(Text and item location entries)
+ + + +

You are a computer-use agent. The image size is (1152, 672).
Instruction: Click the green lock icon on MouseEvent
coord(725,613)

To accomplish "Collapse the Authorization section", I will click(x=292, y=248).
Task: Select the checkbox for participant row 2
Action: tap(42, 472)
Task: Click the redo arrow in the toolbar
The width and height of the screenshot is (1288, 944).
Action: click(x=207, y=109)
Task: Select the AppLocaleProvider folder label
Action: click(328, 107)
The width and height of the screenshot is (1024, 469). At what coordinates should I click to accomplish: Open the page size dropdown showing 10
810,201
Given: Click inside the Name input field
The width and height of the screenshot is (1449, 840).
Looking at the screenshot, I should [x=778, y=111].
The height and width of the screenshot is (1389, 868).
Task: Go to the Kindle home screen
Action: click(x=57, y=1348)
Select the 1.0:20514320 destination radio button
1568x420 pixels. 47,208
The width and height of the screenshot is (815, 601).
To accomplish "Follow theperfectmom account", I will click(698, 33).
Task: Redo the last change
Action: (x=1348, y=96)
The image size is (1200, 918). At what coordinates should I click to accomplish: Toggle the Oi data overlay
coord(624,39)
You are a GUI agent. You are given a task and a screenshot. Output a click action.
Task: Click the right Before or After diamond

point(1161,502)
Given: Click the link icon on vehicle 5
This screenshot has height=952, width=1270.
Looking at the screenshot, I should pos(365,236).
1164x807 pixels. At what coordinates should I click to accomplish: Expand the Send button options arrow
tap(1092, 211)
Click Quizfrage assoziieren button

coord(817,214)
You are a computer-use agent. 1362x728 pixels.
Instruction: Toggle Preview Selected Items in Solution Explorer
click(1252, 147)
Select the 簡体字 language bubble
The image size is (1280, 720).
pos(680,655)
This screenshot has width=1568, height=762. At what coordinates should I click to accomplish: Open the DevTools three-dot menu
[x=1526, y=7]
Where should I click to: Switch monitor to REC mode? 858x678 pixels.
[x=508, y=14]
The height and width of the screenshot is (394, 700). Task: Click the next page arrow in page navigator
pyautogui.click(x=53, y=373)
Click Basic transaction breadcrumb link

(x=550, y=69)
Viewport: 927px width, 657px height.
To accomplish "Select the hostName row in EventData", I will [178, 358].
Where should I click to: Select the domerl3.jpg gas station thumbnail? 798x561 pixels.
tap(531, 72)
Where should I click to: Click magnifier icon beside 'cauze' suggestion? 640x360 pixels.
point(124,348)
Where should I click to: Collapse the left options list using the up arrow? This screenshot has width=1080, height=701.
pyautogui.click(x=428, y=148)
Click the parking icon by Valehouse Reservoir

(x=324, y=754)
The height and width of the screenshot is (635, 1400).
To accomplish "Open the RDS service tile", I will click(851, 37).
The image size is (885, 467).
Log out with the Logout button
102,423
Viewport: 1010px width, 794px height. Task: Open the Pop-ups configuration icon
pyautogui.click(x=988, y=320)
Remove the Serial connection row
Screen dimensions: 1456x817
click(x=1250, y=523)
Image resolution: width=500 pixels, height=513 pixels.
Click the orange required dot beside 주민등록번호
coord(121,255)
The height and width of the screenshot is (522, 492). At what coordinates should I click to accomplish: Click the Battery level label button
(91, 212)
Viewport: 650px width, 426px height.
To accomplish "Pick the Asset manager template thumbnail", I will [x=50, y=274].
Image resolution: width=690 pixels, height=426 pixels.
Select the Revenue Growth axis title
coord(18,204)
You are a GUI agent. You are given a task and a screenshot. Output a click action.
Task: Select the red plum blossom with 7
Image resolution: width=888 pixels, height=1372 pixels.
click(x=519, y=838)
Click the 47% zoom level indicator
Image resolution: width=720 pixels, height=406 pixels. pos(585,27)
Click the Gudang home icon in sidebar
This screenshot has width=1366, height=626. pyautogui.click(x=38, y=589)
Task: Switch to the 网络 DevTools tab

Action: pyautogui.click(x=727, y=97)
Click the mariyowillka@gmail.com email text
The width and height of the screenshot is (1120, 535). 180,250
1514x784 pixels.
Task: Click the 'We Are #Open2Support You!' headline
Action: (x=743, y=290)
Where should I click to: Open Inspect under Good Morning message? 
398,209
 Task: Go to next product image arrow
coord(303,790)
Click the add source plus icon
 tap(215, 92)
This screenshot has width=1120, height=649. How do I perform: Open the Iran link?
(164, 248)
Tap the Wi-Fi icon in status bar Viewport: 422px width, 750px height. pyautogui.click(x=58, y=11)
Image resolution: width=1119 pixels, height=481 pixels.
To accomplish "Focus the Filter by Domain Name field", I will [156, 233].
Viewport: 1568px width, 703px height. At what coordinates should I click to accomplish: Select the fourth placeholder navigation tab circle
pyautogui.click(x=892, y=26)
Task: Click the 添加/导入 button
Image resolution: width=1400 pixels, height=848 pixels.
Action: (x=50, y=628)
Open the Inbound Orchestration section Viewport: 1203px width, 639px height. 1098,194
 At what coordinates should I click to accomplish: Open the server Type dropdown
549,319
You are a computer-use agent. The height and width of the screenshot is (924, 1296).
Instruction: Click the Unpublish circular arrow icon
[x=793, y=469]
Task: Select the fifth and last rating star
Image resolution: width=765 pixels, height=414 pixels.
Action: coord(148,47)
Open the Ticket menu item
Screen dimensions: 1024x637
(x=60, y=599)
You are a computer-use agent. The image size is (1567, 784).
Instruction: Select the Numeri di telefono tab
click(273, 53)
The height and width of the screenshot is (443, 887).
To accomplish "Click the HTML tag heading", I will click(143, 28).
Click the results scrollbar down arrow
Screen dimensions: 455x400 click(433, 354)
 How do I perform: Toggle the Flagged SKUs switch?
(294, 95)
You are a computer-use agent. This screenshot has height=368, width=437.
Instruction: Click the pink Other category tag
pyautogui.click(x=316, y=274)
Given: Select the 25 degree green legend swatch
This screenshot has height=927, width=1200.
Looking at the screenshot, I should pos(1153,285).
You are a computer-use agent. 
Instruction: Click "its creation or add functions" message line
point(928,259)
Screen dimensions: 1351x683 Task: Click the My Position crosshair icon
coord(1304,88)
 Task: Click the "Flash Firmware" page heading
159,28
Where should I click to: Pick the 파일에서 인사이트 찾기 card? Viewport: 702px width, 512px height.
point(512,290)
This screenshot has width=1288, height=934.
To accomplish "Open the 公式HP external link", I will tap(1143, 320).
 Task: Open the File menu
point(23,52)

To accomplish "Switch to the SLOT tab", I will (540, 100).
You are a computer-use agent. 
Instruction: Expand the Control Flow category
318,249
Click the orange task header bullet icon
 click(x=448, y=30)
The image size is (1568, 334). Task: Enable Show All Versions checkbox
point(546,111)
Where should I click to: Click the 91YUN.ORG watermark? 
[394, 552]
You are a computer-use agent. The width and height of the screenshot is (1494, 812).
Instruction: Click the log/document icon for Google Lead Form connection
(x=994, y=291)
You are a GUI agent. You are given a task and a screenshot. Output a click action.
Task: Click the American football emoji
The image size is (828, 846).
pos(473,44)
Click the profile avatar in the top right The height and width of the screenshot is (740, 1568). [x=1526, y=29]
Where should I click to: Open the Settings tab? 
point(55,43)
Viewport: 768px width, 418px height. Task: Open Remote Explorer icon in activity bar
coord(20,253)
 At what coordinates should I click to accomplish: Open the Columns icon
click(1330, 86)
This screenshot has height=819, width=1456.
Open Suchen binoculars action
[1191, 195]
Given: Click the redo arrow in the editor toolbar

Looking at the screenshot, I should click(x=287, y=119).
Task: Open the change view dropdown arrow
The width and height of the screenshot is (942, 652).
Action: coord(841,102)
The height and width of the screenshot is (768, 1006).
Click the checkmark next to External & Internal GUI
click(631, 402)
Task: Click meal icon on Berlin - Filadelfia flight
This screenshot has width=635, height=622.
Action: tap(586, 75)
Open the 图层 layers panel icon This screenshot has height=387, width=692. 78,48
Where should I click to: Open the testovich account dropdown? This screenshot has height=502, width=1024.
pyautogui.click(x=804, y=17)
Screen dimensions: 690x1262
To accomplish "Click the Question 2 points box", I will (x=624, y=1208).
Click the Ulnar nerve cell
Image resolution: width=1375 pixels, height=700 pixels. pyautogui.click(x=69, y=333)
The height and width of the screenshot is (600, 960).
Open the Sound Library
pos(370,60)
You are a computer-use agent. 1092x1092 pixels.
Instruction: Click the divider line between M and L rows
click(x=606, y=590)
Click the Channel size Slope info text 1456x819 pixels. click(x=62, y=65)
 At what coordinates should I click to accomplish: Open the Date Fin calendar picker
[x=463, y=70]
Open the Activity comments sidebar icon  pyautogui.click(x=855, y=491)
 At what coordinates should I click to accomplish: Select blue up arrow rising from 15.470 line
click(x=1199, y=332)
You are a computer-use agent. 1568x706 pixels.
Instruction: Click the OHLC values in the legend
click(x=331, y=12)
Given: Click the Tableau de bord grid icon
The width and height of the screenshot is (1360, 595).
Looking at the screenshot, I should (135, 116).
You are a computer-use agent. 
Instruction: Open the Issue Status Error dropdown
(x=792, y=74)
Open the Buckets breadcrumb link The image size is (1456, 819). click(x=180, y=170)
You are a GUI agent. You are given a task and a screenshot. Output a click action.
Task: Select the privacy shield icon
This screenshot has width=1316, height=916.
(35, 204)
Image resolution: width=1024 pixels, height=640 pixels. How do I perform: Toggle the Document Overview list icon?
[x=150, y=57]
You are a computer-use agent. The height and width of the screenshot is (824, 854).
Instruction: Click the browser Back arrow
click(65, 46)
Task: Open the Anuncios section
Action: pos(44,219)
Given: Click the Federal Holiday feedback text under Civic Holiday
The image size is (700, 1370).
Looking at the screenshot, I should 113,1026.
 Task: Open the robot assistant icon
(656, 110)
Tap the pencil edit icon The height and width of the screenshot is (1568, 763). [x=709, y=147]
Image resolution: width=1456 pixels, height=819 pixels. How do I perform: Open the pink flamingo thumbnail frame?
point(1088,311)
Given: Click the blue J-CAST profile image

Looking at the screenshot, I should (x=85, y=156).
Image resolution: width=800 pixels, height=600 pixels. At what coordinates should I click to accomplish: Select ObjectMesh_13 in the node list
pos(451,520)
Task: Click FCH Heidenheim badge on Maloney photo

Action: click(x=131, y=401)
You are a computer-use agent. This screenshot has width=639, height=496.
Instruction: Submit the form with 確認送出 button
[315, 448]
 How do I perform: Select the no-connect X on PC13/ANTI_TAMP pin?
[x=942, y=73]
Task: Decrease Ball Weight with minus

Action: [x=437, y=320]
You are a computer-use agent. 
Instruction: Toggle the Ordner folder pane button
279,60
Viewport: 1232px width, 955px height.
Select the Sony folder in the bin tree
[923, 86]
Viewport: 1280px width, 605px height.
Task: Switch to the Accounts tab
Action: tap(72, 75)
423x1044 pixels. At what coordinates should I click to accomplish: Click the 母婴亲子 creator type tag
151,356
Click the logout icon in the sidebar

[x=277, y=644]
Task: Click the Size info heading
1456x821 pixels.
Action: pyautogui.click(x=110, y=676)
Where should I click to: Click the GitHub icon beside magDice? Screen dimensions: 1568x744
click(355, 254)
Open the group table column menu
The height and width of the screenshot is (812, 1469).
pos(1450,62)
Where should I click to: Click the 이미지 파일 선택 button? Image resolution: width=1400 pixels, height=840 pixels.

+ + + +

#### Problem details
Copy everything from the line containing "Given: Click the redo" down to the line containing "click(x=606, y=590)", keeping every character unchanged.

#### Reply to the task
Given: Click the redo arrow in the editor toolbar

Looking at the screenshot, I should click(x=287, y=119).
Task: Open the change view dropdown arrow
The width and height of the screenshot is (942, 652).
Action: coord(841,102)
The height and width of the screenshot is (768, 1006).
Click the checkmark next to External & Internal GUI
click(631, 402)
Task: Click meal icon on Berlin - Filadelfia flight
This screenshot has width=635, height=622.
Action: tap(586, 75)
Open the 图层 layers panel icon This screenshot has height=387, width=692. 78,48
Where should I click to: Open the testovich account dropdown? This screenshot has height=502, width=1024.
pyautogui.click(x=804, y=17)
Screen dimensions: 690x1262
To accomplish "Click the Question 2 points box", I will (x=624, y=1208).
Click the Ulnar nerve cell
Image resolution: width=1375 pixels, height=700 pixels. pyautogui.click(x=69, y=333)
The height and width of the screenshot is (600, 960).
Open the Sound Library
pos(370,60)
You are a computer-use agent. 1092x1092 pixels.
Instruction: Click the divider line between M and L rows
click(x=606, y=590)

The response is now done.